EL ORIGEN DE LA LAVADORA

Cuantas veces abremos oido a nuestras abuelas decir que uno de los mejores inventos es la lavadora; lavadora1que nos evita el engorro de ir al pilón del pueblo y estar horas y horas frotando la ropa, amén de horas  y horas de agradable tertulia con los vecinos.
Pues bien, ese gran invento denominado en sus primeros tiempos máquina de lavar y posteriormente el nombre moderno con el que ha llegado hasta nosotros,lavadora, ha derivado en grandes frases como: el frotar se va a acabar (frase publicitaria que al igual que la lavadora está en nuestras vidas constantemente, haciendonos todo un poquito más fácil)
El origen de este invento es incierto; aunque con un principio indiscutible: hacer pasar agua a través de la ropa con el fin de elminar la suciedad.

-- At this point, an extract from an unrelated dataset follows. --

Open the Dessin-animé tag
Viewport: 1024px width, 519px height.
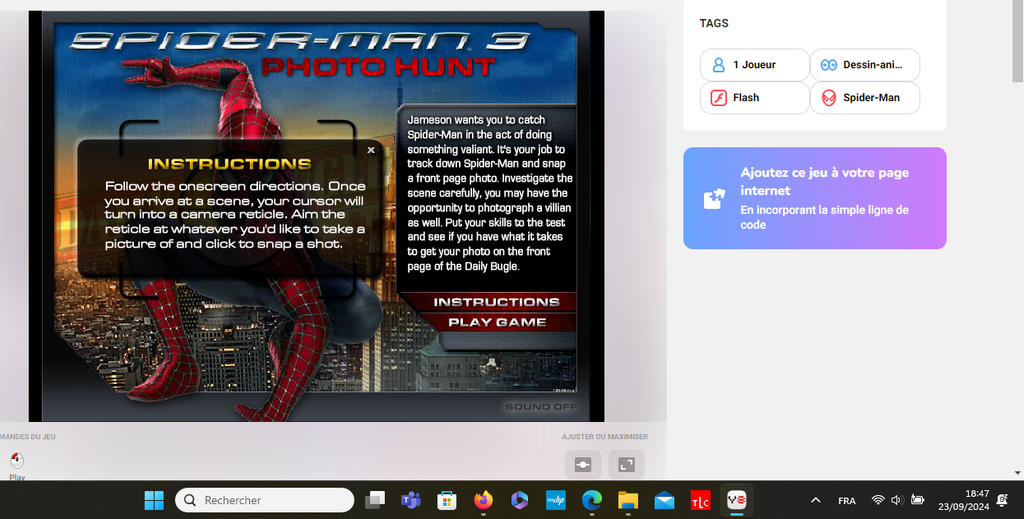(864, 65)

Los marineros lavaban la ropa metiendola en un saco atado a una cuerda que se tiraba por la borda y se arrastraba durante horas. La idea evolucionó hasta las primeras lavadoras: que consistia en un taburete invertido en el que se encajaba un depósito y presionaba la ropa escurriendo el agua, repitiendo el proceso hasta que la ropa estuviese limpia.

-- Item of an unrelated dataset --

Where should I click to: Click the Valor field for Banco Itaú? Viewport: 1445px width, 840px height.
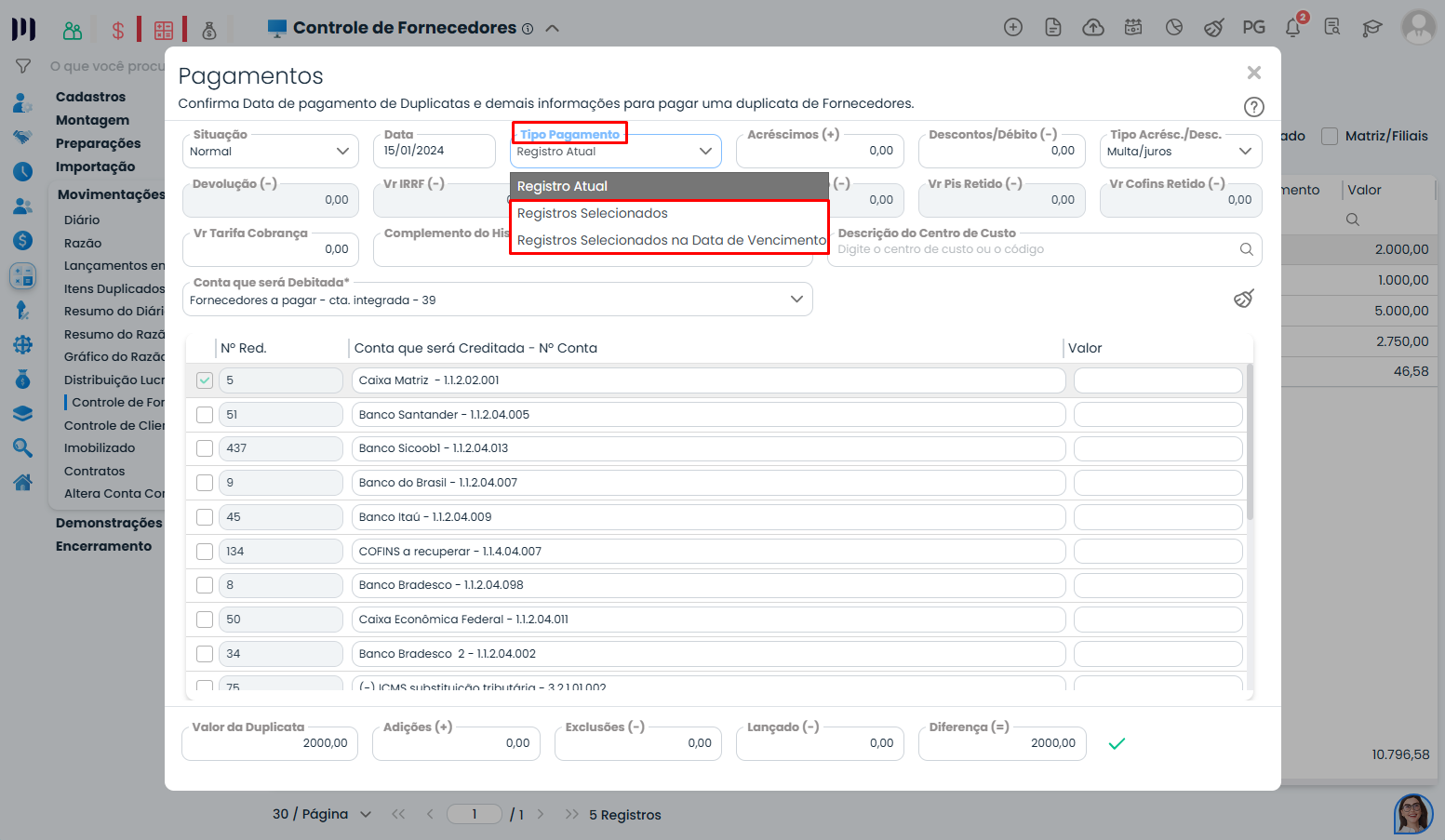click(x=1157, y=517)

De las primeras lavadoras eléctricas se tiene constancia allá por 1915 en EEUU y Gran Bretaña, pero no será hasta 1939 cuando aparezcan las primeras lavadoras verdaderamente automáticas.

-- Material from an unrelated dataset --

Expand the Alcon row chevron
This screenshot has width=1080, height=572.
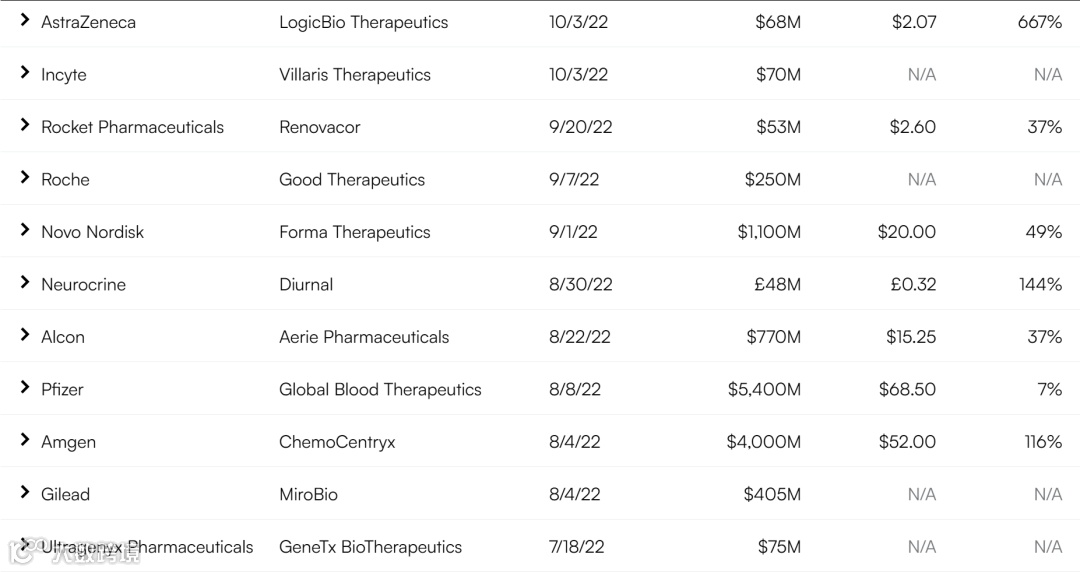coord(25,336)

Hoy en día ya no es necesario usar ceniza como lejía, ni azufre o azulillo para potenciar el color, todo evoluciona, y la tecnología ha tenido en cuenta esa dura tarea de frotar contra la piedra para limpiar la ropa y ha creado  verdaderas máquinas que con el simple hecho de meter la ropa en el tambor detectan el grado de sueciedad, la cantidad de agua o detergente a usar en el lavado.

Incluso se ha creado un 2×1, lavadora-secadora en un sólo electrodoméstico. Todo un avance respecto a aquellos inventos de tirar por la borda la ropa para limpiarla. Hasta el diseño ha evolucionado, existen lavadoras verticales y horizontales; todo con tal de facilitar las duras tareas del hogar. Y ya no hablemos del color, desde el clásico blanco hasta el más transgresor en rojo o rosa, a la moda no se le escapa nada.